While this is a strong statement, I certainly believe many women who do not call themselves feminists are afraid of the social stigma that comes attached.
The first lesson to learn is that a feminist is someone who supports the equality of women, politically and economically. Many say American society has already reached this point, which is laughable.
Consider the fact that the United States has never had a female president and there are nearly five times as many men in Congress than women. This has much to do with the social stigma that women are not as logical or level-headed as men and therefore should not be trusted with such a duty.
This is not to say people consciously choose men over women due to outright sexism. Instead, it’s the subtleties in gender differences encouraging people to think of men as strong and logical, and women as overly emotional and sensitive.
Also, when girls are growing up, they are more likely to be given baby dolls and party outfits, while boys are likely to have building blocks or toy trucks. Parents also speak to female and male children differently, often cooing over girls when they skin their knees, but encouraging boys to “toughen up.”
The unfair expectations are girls should not be given ‘difficult’ tasks that would – gasp – make them do manual labor. Girls are often given dish duty, while boys are expected to mow the lawn. Similarly, boys are encouraged to hide their emotions because only ‘weak’ people cry or express how they feel.
I strongly identify as a feminist, and I do not see women as superior to men in any way. While I can see while the term itself suggests superiority, the actual definition does not mean this. Instead of arguing the nuances of the name of the term, however, I want to express how important feminism truly is.

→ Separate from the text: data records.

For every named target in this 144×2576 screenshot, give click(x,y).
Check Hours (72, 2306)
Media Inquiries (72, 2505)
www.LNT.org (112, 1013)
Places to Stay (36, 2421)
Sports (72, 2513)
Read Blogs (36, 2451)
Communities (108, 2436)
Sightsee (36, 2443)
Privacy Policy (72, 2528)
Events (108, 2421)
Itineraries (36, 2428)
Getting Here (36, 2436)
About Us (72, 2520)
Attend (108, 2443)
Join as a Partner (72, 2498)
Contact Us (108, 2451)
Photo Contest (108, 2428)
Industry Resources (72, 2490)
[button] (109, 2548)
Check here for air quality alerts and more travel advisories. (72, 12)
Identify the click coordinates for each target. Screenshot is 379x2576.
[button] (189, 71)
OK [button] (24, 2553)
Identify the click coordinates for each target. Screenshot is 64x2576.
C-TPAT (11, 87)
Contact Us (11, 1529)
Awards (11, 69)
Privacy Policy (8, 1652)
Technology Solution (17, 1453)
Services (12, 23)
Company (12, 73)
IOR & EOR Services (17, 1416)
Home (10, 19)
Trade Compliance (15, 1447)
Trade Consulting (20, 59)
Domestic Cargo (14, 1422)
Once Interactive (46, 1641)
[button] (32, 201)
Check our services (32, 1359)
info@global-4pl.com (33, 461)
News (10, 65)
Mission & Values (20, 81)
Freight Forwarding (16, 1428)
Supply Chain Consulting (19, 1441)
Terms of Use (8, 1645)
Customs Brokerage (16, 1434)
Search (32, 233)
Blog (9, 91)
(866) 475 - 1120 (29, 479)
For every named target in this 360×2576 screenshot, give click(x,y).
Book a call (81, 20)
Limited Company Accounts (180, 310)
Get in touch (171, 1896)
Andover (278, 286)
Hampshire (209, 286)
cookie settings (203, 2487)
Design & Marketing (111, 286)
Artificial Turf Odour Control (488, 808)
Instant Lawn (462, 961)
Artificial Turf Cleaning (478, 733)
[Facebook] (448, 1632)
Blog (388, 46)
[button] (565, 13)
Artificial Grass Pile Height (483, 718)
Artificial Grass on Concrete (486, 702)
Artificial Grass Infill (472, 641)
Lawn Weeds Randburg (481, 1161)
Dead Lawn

The development of feminism as an accepted mindset would benefit men too. Societal expectations of men always paying for meals and other expenses for girlfriends or wives would disappear. Women wouldn’t necessarily get custody of children during a divorce or separation based solely on their gender.
Instead of viewing it as an attempt to give women benefits men do not have, people should realize women are still getting paid less on average than men – despite the fact that more women are graduating with bachelor’s degrees, 28 percent of men aged 25-29 versus 36 percent of women of the same age, according to the 2010 U.S. Educational Attainment Census report.
In 2009, women were only paid 78 cents per dollar that men made according to the liberal-leaning think tank — The Center for American Progress. Although statistics often have other factors that should be considered, including how many women are working with bachelor’s degrees, the fact that more women are graduating with degrees than men makes this fact even more puzzling.
You do not have to be female to be a feminist. All you need is the belief that men and women should be considered equal. Rather than arguing the term and thinking that feminism calls on men to become inferior, realize that men currently have the upper hand in society.
I suppose not much has changed since the times that only rich, white men were allowed to own land. Women, take it upon yourselves to demand respect and prove that you are just as intelligent and capable as the other sex. Men, realize that women can accomplish just as much as men, and disparity in physical size does not equate to superiority or inferiority.